Among the lines of data below, reproduce only those from the one with "At what coordinates should I click to accomplish: Open external" through the one with "Task: Click channel 2 scale 100mV field", exactly as they stand, both ends included.
(Source information)
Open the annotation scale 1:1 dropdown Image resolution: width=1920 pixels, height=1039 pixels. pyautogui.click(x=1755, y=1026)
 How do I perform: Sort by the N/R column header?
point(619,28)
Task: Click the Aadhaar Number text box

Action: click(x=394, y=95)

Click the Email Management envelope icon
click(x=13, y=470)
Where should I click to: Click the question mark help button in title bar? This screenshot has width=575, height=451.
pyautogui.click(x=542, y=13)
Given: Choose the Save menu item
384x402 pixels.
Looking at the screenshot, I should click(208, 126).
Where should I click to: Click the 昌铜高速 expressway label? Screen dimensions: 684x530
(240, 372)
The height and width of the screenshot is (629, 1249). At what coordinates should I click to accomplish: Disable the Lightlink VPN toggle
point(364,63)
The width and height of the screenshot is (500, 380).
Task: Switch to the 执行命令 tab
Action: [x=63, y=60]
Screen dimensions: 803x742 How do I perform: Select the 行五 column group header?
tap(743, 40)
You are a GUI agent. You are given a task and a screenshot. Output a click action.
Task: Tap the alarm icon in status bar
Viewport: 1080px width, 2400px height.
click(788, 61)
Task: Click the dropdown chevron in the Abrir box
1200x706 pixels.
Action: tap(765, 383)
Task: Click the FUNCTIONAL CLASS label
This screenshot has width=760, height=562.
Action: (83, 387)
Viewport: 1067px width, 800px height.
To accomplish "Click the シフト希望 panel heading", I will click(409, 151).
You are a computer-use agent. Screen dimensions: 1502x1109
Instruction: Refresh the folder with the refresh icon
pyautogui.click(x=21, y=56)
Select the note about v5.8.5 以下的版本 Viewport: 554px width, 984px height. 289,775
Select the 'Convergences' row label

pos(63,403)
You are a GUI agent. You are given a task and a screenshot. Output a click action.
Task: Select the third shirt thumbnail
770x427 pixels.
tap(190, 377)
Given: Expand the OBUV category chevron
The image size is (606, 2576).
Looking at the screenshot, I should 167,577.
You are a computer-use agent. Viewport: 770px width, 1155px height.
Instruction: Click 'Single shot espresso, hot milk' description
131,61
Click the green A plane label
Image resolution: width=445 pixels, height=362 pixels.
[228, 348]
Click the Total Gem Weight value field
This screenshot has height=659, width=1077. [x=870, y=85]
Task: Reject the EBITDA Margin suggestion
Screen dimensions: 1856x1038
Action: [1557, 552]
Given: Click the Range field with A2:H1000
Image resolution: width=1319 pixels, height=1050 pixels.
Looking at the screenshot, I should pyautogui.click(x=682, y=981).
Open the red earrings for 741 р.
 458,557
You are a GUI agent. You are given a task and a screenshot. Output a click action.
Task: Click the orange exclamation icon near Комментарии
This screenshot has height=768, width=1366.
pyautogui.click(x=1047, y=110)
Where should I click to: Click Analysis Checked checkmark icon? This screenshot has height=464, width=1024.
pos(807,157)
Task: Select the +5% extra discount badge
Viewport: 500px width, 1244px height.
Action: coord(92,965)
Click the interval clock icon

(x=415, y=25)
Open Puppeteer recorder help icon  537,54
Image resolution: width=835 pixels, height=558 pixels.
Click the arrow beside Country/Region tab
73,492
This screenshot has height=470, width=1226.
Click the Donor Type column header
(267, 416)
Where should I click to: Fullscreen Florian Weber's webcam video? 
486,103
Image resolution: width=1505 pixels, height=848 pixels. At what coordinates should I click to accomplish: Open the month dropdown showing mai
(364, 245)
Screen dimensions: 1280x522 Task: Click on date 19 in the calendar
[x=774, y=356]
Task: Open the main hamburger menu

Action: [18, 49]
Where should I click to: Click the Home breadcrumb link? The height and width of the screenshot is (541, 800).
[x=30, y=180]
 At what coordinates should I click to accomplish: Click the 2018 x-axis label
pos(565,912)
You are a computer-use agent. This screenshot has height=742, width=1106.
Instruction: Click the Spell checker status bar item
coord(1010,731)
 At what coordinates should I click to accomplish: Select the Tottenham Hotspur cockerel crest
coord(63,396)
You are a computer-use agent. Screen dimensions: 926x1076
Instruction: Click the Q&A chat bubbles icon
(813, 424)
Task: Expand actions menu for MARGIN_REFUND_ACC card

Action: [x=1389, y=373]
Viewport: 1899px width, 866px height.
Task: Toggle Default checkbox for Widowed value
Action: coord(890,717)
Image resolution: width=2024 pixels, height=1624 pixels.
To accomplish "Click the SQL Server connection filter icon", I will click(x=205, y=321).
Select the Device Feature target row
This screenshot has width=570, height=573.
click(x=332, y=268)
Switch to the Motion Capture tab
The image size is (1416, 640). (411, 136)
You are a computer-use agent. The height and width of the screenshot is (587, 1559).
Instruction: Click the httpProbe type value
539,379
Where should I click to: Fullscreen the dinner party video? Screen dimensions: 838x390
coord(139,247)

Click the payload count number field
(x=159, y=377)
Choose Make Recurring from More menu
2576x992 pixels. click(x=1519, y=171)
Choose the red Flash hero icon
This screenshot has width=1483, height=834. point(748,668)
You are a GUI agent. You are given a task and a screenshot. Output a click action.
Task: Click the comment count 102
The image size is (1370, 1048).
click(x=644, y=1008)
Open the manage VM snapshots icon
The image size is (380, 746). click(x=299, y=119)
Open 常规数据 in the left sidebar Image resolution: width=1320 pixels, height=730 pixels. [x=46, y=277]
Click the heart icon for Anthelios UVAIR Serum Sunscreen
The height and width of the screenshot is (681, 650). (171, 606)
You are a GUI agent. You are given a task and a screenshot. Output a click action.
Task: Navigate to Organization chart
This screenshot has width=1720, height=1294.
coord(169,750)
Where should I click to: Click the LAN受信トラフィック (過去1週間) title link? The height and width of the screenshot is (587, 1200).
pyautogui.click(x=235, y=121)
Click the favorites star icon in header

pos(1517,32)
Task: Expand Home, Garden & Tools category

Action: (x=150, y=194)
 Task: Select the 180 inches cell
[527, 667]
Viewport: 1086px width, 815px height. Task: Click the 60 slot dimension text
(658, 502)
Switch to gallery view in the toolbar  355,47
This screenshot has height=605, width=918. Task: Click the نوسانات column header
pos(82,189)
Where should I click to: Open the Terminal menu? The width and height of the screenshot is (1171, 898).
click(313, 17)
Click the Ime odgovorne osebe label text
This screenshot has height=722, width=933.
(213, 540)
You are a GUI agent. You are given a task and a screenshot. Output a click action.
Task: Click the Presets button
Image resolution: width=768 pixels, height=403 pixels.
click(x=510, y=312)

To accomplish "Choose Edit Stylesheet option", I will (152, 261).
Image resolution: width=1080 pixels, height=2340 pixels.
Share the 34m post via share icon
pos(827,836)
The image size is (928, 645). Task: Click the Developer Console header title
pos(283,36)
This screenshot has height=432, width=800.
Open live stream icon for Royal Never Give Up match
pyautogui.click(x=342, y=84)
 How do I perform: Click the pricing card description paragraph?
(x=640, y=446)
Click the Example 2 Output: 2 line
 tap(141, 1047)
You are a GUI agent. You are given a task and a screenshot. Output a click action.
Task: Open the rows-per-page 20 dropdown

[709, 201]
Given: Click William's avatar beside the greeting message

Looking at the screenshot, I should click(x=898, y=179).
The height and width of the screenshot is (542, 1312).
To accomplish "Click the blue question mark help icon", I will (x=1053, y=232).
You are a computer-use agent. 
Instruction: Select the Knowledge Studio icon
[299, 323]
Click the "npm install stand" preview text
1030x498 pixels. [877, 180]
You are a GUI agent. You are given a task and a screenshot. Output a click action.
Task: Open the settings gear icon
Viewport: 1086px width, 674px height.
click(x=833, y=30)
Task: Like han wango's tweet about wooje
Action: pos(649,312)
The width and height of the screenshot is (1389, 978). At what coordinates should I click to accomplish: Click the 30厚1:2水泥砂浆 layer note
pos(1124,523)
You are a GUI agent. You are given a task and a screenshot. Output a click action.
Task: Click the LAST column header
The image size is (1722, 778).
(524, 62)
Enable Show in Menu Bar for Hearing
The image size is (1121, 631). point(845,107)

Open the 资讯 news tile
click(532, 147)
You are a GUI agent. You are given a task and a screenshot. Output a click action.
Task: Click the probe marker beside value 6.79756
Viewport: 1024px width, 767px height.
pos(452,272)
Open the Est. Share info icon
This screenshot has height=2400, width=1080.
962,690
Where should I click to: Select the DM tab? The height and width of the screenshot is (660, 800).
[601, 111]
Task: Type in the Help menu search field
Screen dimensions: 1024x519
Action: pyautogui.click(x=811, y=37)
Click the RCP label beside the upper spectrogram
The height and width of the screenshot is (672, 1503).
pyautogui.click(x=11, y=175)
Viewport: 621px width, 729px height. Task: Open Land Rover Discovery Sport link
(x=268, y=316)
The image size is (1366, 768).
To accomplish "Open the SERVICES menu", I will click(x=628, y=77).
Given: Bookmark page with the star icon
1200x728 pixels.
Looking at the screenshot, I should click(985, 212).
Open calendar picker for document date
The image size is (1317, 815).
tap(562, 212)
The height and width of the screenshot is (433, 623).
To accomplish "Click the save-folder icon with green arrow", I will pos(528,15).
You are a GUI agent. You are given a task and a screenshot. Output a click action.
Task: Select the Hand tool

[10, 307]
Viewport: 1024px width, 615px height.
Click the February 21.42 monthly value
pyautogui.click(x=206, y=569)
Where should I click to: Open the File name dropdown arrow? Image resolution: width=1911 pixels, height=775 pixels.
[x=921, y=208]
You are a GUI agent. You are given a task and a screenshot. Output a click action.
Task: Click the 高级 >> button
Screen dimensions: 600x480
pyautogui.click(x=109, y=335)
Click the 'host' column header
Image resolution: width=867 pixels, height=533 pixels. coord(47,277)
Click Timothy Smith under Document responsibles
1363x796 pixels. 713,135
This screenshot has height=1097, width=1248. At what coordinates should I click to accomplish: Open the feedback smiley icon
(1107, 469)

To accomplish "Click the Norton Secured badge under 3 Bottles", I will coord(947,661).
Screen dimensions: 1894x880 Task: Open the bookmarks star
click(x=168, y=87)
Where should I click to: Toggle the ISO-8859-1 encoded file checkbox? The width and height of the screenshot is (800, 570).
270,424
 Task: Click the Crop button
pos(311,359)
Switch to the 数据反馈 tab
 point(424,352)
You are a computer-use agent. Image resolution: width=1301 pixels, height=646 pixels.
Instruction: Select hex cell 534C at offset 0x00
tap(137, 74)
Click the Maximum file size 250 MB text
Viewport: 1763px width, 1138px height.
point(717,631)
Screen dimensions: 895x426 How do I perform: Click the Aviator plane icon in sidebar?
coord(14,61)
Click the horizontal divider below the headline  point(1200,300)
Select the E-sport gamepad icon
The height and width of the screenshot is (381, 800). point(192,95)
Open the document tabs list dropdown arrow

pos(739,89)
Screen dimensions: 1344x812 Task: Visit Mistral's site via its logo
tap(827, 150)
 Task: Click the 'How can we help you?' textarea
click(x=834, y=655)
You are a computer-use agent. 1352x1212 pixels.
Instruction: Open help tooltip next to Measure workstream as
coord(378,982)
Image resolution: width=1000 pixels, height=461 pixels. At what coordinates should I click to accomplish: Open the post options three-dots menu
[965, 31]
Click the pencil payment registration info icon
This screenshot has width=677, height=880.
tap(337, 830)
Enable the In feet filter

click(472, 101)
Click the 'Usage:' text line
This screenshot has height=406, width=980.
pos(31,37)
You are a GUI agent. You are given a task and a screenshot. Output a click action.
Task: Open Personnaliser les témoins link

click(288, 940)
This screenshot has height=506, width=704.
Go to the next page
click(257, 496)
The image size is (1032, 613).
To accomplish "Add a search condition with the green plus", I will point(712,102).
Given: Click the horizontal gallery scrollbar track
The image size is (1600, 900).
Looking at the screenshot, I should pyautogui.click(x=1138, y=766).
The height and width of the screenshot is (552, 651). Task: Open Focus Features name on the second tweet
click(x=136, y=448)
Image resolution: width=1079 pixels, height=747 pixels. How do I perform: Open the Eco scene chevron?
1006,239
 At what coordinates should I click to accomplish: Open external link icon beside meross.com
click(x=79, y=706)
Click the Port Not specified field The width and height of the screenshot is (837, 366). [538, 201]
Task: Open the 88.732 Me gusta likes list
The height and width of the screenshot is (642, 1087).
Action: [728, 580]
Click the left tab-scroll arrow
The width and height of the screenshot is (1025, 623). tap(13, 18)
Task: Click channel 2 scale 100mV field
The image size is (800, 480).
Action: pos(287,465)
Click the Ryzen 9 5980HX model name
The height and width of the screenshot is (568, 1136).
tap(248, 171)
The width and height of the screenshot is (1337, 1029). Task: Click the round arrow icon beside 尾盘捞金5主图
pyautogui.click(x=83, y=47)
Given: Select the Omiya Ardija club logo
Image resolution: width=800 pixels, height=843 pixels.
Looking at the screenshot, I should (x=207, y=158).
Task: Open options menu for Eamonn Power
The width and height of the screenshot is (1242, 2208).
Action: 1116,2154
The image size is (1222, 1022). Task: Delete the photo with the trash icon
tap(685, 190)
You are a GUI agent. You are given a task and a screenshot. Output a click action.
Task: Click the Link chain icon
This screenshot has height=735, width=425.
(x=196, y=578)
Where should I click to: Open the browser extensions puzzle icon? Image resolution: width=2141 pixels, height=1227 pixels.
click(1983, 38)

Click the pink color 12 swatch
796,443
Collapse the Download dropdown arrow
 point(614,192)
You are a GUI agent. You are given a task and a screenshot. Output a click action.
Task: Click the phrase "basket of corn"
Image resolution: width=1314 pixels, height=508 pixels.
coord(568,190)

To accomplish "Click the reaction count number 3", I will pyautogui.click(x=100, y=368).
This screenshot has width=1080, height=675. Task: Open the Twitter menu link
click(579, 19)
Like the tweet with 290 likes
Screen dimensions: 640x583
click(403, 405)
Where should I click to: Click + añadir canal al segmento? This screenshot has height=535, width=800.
(End Source information)
* [Task output]
 At what coordinates should I click to accomplish: Open external link icon beside meross.com
click(x=79, y=706)
Click the Port Not specified field The width and height of the screenshot is (837, 366). [538, 201]
Task: Open the 88.732 Me gusta likes list
The height and width of the screenshot is (642, 1087).
Action: [728, 580]
Click the left tab-scroll arrow
The width and height of the screenshot is (1025, 623). tap(13, 18)
Task: Click channel 2 scale 100mV field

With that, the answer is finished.